Film notes: I’m Not There (Todd Haynes)

You should go see Todd Haynes’ new film, Carol, in cinemas right now. Haynes is probably one of my favourite directors, so I thought I’d share some thoughts on his preceding film, I’m Not There, which I recently rewatched.


I’m Not There takes the life and work of musician and poet Bob Dylan as inspiration, with several different actors portraying several different variations of Bob Dylan. Or to put it more precisely, these actors portray refractions of various facets of the life and work of Bob Dylan.

While the film is very much a tribute to Dylan, it has plenty to offer for those of us who aren’t big fans of the musician. One of its most intriguing pleasures is the playful attitude it has toward biopic genre conventions.

For instance, one particularly ubiquitous and practical convention of the biopic is the use of composite characters. Often, one character in a biopic will be a collection of several real life people in order to facilitate narrative simplicity. The composite character is cleverly upended in I’m Not There, because as the subject of the film and as a musician with a career spanning decades, Bob Dylan has had a variety of identities. His characteristic compositeness is precisely why director Todd Haynes decided to portray his essence through several characters, all of which invoke various facets of Dylan.
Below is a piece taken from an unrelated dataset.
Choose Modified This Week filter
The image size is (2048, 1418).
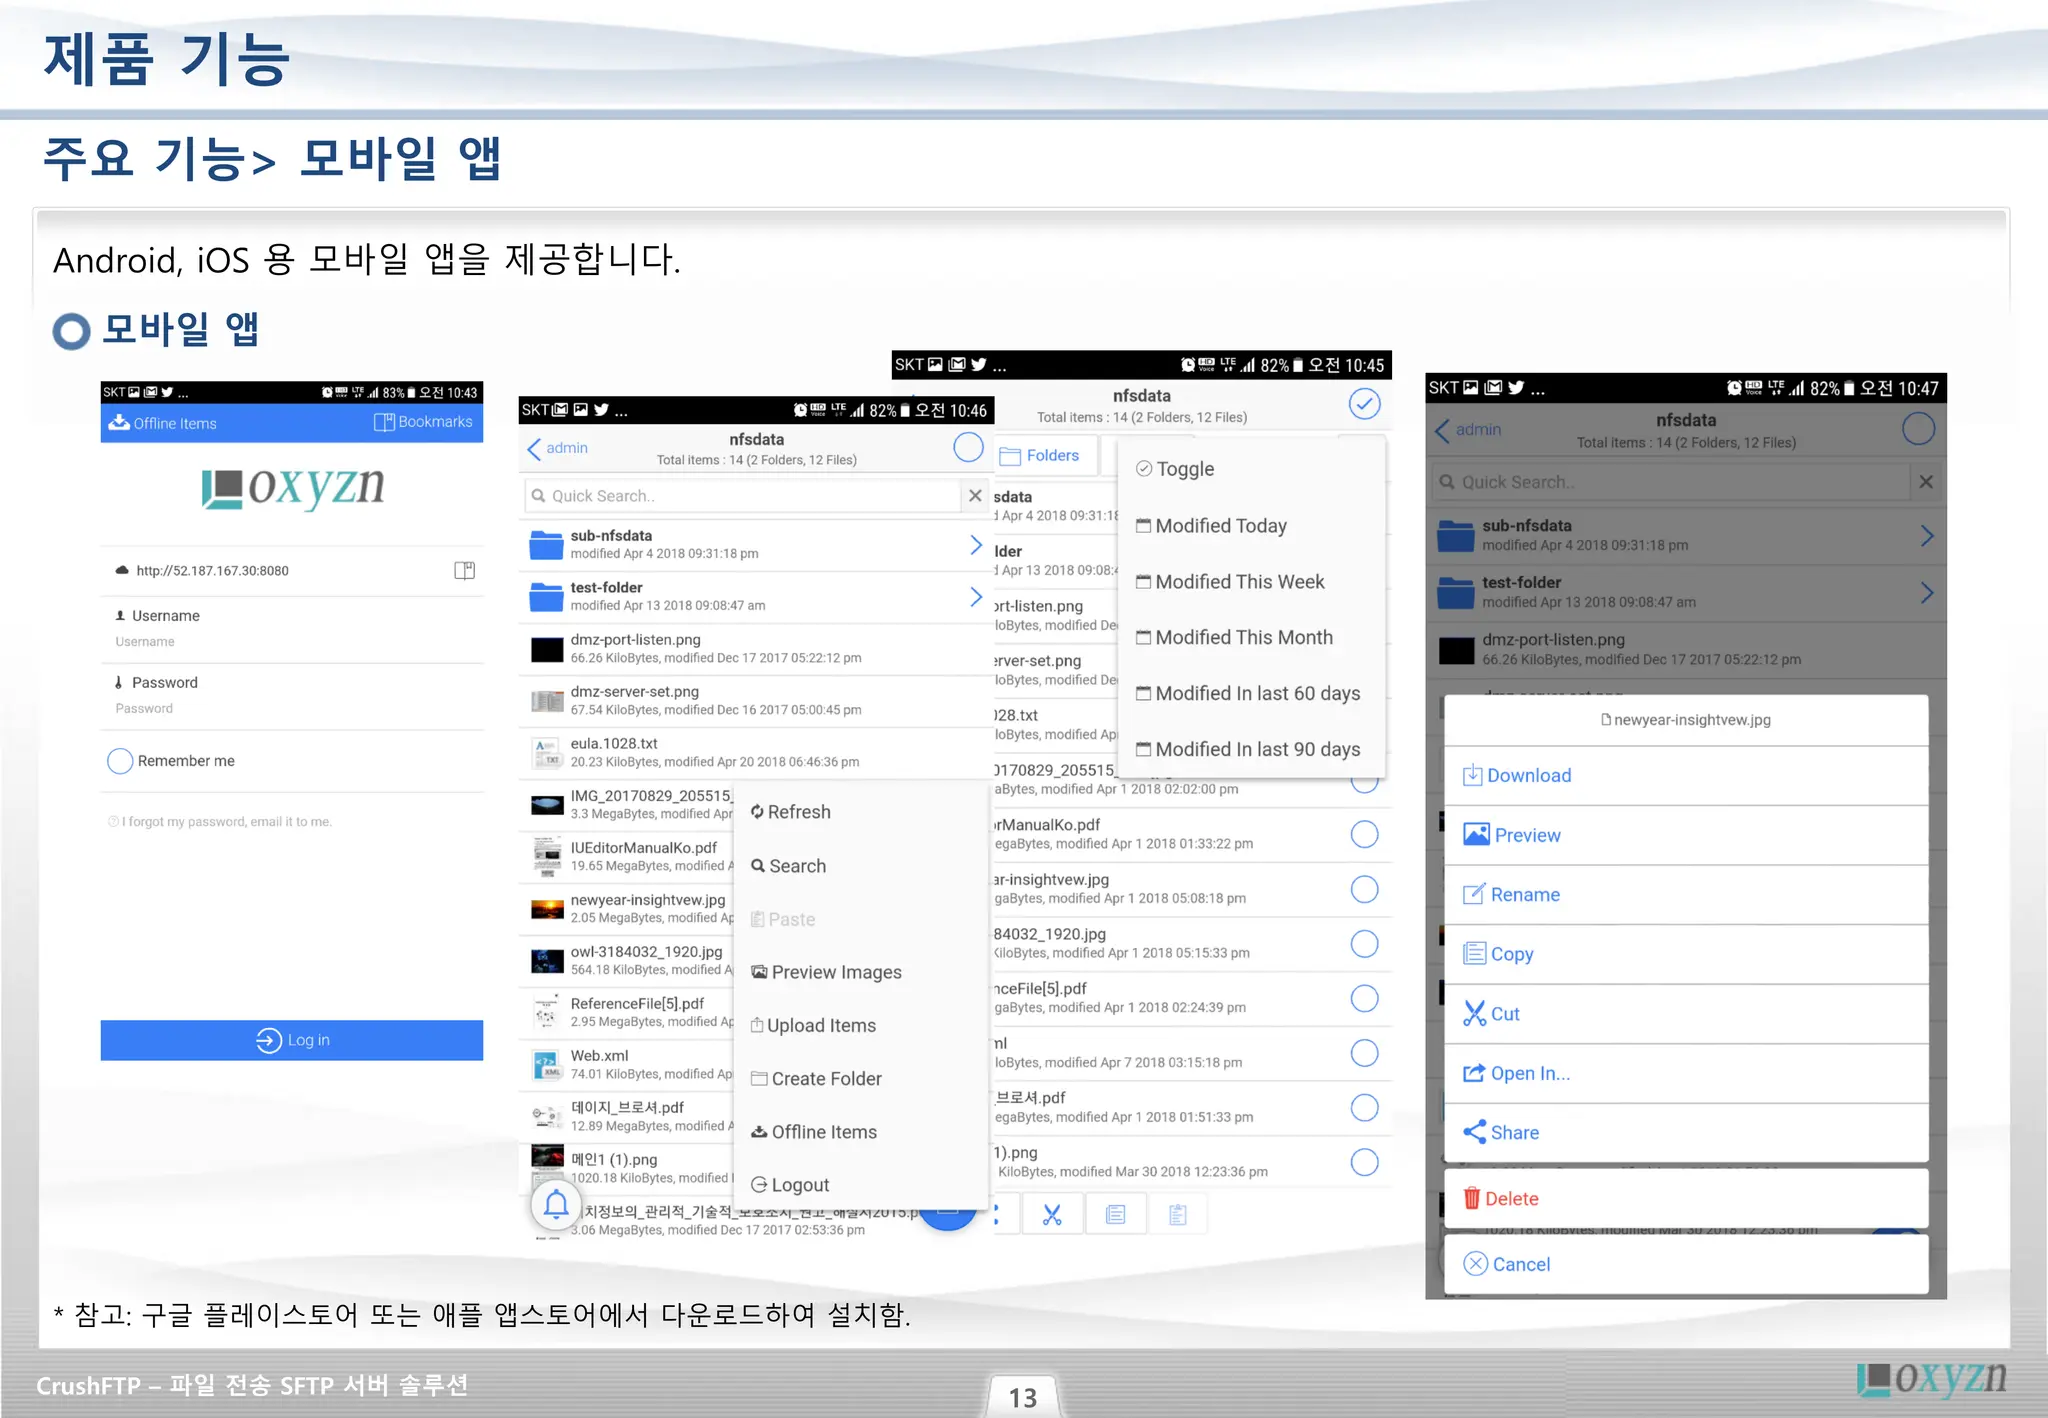click(x=1230, y=582)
I’m Not There uses one real life individual and separates him into seven characters, while a typical biopic would use several real life people and combine them into one.

The most impressive of these personality facets is Cate Blanchett’s character, Jude Quinn. She completely inhabits this embodiment of Dylan’s androgynous phase. Her performance is remarkable not because she’s a woman playing a man, but because she forges such a mesmerising interpretation of Bob Dylan.

Todd Haynes also plays with some of the tropes of the subgenre of musical biopic to which I’m Not There belongs, and that can bee seen in the title itself. Most biopics that focus on a musical figure have a tendency to name the film after a song or piece of music for which they are widely known. For example, both Cole Porter biopics are named after his songs; the 1946 one directed by Michael Curtiz is called Night and Day and the 2004 one directed by Irwin Winkler is called De-Lovely (a reference to the song ‘It’s De-Lovely’). Similarly, the Johnny Cash biopic was named for one of his songs, ‘Walk the Line.’ Haynes himself even adhered to this trend with his first film, Superstar (1988), a biopic of Karen Carpenter, performed entirely with Barbie dolls. But in the case of I’m Not There, there is another significant reversal. ‘I’m Not There’ is the title of a song recorded by Bob Dylan, but one that was cut from an album it was recorded for and could only be heard on bootlegs. The song itself made its first official appearance on the film’s soundtrack.

Haynes has long been interested in constantly shifting identities, being one of the founders of what came to be known as the New Queer Cinema of the 1990s, and he’s a self-confessed Dylan-tragic, so this is a film that seems as inevitable as it is satisfying.